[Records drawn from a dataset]

[Start of Attachment]

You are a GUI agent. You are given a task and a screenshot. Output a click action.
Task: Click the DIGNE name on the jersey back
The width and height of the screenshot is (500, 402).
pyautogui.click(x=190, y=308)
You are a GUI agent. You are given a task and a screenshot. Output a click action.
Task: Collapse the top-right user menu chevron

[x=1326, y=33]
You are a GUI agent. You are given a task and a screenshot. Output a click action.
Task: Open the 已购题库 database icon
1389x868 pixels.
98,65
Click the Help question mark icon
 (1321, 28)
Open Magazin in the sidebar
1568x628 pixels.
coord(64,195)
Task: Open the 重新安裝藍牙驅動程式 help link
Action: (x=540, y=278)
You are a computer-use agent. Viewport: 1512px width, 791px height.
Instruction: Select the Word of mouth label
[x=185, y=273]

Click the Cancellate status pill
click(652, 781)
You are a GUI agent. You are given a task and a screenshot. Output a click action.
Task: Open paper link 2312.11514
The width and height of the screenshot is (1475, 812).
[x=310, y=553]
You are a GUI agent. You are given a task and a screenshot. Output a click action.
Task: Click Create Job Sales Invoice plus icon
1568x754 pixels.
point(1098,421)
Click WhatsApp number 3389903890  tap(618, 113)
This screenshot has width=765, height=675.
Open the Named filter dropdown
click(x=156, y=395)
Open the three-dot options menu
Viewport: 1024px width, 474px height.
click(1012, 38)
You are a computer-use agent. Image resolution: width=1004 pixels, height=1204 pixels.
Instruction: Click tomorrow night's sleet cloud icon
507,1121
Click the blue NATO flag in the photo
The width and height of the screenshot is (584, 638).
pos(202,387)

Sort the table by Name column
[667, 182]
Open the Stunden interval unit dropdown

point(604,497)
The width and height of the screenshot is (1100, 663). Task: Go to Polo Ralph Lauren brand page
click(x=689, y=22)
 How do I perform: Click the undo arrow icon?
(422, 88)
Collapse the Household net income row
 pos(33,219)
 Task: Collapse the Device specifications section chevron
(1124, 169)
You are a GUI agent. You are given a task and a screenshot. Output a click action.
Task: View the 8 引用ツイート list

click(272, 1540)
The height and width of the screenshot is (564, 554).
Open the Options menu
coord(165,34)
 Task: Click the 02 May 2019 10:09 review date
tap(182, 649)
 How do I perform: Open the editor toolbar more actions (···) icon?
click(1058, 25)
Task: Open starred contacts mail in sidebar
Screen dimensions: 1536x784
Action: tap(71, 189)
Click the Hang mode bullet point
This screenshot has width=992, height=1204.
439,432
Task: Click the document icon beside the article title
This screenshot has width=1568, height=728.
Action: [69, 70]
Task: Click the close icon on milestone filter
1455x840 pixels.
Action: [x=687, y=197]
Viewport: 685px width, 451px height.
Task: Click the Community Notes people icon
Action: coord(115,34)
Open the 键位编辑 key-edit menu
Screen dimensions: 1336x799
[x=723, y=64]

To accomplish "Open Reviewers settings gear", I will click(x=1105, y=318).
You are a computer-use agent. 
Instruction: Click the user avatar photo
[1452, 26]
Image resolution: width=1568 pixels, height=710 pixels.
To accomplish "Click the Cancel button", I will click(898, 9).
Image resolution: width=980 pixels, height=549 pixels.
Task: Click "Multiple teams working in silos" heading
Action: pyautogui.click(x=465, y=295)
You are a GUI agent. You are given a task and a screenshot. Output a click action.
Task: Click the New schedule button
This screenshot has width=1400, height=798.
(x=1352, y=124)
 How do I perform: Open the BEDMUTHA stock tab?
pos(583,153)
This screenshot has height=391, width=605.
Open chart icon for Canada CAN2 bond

[End of Attachment]

Problem:
Write out the data again in full. Match it exactly.

Solution to this problem:
You are a GUI agent. You are given a task and a screenshot. Output a click action.
Task: Click the DIGNE name on the jersey back
The width and height of the screenshot is (500, 402).
pyautogui.click(x=190, y=308)
You are a GUI agent. You are given a task and a screenshot. Output a click action.
Task: Collapse the top-right user menu chevron

[x=1326, y=33]
You are a GUI agent. You are given a task and a screenshot. Output a click action.
Task: Open the 已购题库 database icon
1389x868 pixels.
98,65
Click the Help question mark icon
 (1321, 28)
Open Magazin in the sidebar
1568x628 pixels.
coord(64,195)
Task: Open the 重新安裝藍牙驅動程式 help link
Action: (x=540, y=278)
You are a computer-use agent. Viewport: 1512px width, 791px height.
Instruction: Select the Word of mouth label
[x=185, y=273]

Click the Cancellate status pill
click(652, 781)
You are a GUI agent. You are given a task and a screenshot. Output a click action.
Task: Open paper link 2312.11514
The width and height of the screenshot is (1475, 812).
[x=310, y=553]
You are a GUI agent. You are given a task and a screenshot. Output a click action.
Task: Click Create Job Sales Invoice plus icon
1568x754 pixels.
point(1098,421)
Click WhatsApp number 3389903890  tap(618, 113)
This screenshot has width=765, height=675.
Open the Named filter dropdown
click(x=156, y=395)
Open the three-dot options menu
Viewport: 1024px width, 474px height.
click(1012, 38)
You are a computer-use agent. Image resolution: width=1004 pixels, height=1204 pixels.
Instruction: Click tomorrow night's sleet cloud icon
507,1121
Click the blue NATO flag in the photo
The width and height of the screenshot is (584, 638).
pos(202,387)

Sort the table by Name column
[667, 182]
Open the Stunden interval unit dropdown

point(604,497)
The width and height of the screenshot is (1100, 663). Task: Go to Polo Ralph Lauren brand page
click(x=689, y=22)
 How do I perform: Click the undo arrow icon?
(422, 88)
Collapse the Household net income row
 pos(33,219)
 Task: Collapse the Device specifications section chevron
(1124, 169)
You are a GUI agent. You are given a task and a screenshot. Output a click action.
Task: View the 8 引用ツイート list

click(272, 1540)
The height and width of the screenshot is (564, 554).
Open the Options menu
coord(165,34)
 Task: Click the 02 May 2019 10:09 review date
tap(182, 649)
 How do I perform: Open the editor toolbar more actions (···) icon?
click(1058, 25)
Task: Open starred contacts mail in sidebar
Screen dimensions: 1536x784
Action: tap(71, 189)
Click the Hang mode bullet point
This screenshot has width=992, height=1204.
439,432
Task: Click the document icon beside the article title
This screenshot has width=1568, height=728.
Action: [69, 70]
Task: Click the close icon on milestone filter
1455x840 pixels.
Action: [x=687, y=197]
Viewport: 685px width, 451px height.
Task: Click the Community Notes people icon
Action: coord(115,34)
Open the 键位编辑 key-edit menu
Screen dimensions: 1336x799
[x=723, y=64]

To accomplish "Open Reviewers settings gear", I will click(x=1105, y=318).
You are a computer-use agent. 
Instruction: Click the user avatar photo
[1452, 26]
Image resolution: width=1568 pixels, height=710 pixels.
To accomplish "Click the Cancel button", I will click(898, 9).
Image resolution: width=980 pixels, height=549 pixels.
Task: Click "Multiple teams working in silos" heading
Action: pyautogui.click(x=465, y=295)
You are a GUI agent. You are given a task and a screenshot. Output a click action.
Task: Click the New schedule button
This screenshot has width=1400, height=798.
(x=1352, y=124)
 How do I perform: Open the BEDMUTHA stock tab?
pos(583,153)
This screenshot has height=391, width=605.
Open chart icon for Canada CAN2 bond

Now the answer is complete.